I don't know about the JDBC driver, but perl's DBI driver would handle the
above IF it were a parameterized query by escaping all quotes in the user's
input. So if instead of constructing it by hand, you had the "WHERE name
= ?" form and the user passed in the above, postgresql would see:

SELECT * from address_book WHERE name = 'joe''; delete from address_book;
''

(I'm assuming postgresql escapes quotes by doubling them, I don't recall
for sure.)
Hopefully the JDBC driver will do this as well. If not, then all user input
needs to be scanned for quotes, semicolons, etc., so they can be properly
escaped to avoid SQL injection attacks. Incidentally, such attacks might be
a second select query instead of deleting records, so as to get info on all
users in the database instead of just themselves for instance. In that case
it would be much less obvious that an attack had occurred.

Wes Sheldahl

Dmitry Tkach <dmitry(at)openratings(dot)com>@postgresql.org on 07/17/2003 10:47:49
AM

Sent by: pgsql-jdbc-owner(at)postgresql(dot)org

To: Paul Thomas <paul(at)tmsl(dot)demon(dot)co(dot)uk>
cc: "pgsql-jdbc @ postgresql . org" <pgsql-jdbc(at)postgresql(dot)org>
Subject: Re: [JDBC] Prepared Statements

>
> This is a security hole known as SQL injection.

No, it isn't :-)
The "hole" you are referring to is letting the users type in entire
queries, not just input parameters.
As long as you have control over how your sql is constructed, you not
any less (nor any more) safe with plain Statements than you would be
with PreparedStatements.
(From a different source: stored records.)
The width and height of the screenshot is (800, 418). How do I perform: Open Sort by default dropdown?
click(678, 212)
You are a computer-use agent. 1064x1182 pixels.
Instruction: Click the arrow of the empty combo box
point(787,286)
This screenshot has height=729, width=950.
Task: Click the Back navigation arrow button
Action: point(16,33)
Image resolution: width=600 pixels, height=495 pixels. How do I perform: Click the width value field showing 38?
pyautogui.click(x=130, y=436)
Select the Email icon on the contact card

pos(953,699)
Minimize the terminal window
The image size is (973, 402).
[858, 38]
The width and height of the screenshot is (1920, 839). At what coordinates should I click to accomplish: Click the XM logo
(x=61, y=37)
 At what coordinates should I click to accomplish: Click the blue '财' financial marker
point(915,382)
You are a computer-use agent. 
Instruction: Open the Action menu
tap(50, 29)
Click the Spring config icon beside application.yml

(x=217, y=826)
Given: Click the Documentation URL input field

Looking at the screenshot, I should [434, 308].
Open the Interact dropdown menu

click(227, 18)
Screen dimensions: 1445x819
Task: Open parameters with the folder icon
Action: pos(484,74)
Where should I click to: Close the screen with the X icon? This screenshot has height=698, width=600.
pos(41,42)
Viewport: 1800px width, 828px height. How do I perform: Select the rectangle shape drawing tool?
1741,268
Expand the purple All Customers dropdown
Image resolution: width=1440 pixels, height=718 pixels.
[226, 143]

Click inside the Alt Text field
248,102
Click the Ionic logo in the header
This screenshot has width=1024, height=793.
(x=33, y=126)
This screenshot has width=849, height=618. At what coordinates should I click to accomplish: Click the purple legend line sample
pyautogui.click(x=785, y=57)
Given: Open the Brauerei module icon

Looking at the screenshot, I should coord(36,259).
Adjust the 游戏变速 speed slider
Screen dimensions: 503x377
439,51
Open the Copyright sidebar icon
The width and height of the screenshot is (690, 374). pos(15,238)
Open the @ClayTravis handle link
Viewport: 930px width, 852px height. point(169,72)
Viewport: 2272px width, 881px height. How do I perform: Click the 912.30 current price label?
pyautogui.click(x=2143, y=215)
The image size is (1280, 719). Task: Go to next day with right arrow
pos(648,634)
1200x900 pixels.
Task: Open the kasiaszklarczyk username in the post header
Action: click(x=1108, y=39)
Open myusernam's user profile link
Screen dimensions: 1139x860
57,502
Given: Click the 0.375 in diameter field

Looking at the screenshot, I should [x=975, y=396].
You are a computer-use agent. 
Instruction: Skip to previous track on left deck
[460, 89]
The do the same exact thing.

Dima

> If you are using a normal Statement then your users can probably
> delete whole tables from the database but with a PreparedStatement you
> would write
>
> String query = "SELECT * from address_book WHERE name = ?"
>
> and the command actually passed over to the database would be
>
> SELECT * from address_book WHERE name = 'joe;delete from address_book'
>
> I'm sure you can see the difference. Maybe PreparedStatements will
> have a performance gain in some future release but at the moment they
> have a vital role to play in database security.